Requirements
Format the records from the line with "Task: Focus the Search GitLab field" up to and including the line with "[x=80, y=347]" as a JSON list of strings, one string per line, leaving out blank lines.

== == ==

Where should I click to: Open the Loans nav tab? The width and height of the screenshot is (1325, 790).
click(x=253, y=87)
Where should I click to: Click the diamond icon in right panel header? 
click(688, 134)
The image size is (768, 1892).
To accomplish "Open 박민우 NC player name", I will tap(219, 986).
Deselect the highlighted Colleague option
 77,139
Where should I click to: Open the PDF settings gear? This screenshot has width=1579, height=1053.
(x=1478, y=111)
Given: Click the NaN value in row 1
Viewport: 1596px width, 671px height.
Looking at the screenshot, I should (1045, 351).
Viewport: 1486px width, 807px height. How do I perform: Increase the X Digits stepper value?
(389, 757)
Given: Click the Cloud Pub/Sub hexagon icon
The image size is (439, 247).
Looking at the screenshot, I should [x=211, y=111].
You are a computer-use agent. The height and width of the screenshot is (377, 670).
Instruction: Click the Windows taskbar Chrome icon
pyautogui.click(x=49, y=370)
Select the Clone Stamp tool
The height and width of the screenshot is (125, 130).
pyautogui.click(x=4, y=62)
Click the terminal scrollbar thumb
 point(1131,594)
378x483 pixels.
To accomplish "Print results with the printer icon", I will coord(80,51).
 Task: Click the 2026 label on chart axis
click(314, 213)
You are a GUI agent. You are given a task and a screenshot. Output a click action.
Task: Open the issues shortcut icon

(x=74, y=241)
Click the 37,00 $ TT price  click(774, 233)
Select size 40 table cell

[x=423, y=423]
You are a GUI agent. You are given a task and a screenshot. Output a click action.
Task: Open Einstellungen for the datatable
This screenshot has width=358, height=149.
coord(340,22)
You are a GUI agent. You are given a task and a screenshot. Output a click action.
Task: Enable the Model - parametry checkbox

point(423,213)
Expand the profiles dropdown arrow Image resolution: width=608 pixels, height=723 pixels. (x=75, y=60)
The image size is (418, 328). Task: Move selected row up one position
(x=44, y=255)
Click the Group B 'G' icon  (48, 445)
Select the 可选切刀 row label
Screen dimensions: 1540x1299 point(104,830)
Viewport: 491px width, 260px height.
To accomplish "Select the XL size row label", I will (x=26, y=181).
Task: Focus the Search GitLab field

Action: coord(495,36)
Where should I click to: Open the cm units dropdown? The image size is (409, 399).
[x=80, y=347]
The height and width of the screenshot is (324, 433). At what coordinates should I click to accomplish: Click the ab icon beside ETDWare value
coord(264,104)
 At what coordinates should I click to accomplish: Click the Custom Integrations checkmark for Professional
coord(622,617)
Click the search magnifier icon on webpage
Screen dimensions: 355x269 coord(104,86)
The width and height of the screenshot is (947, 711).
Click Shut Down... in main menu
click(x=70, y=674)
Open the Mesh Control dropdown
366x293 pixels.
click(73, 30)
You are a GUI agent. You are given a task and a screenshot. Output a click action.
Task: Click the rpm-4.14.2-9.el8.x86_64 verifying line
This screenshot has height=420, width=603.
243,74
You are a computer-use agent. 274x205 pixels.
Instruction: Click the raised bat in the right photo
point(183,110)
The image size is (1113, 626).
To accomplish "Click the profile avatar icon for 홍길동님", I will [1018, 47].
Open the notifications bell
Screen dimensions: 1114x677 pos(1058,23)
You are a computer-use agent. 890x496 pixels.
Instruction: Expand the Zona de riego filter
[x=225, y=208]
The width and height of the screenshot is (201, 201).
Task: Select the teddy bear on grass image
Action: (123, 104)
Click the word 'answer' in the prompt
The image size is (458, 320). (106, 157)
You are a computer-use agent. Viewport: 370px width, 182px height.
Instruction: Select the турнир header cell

== == ==

Full answer
[
  "Task: Focus the Search GitLab field",
  "Action: coord(495,36)",
  "Where should I click to: Open the cm units dropdown? The image size is (409, 399).",
  "[x=80, y=347]"
]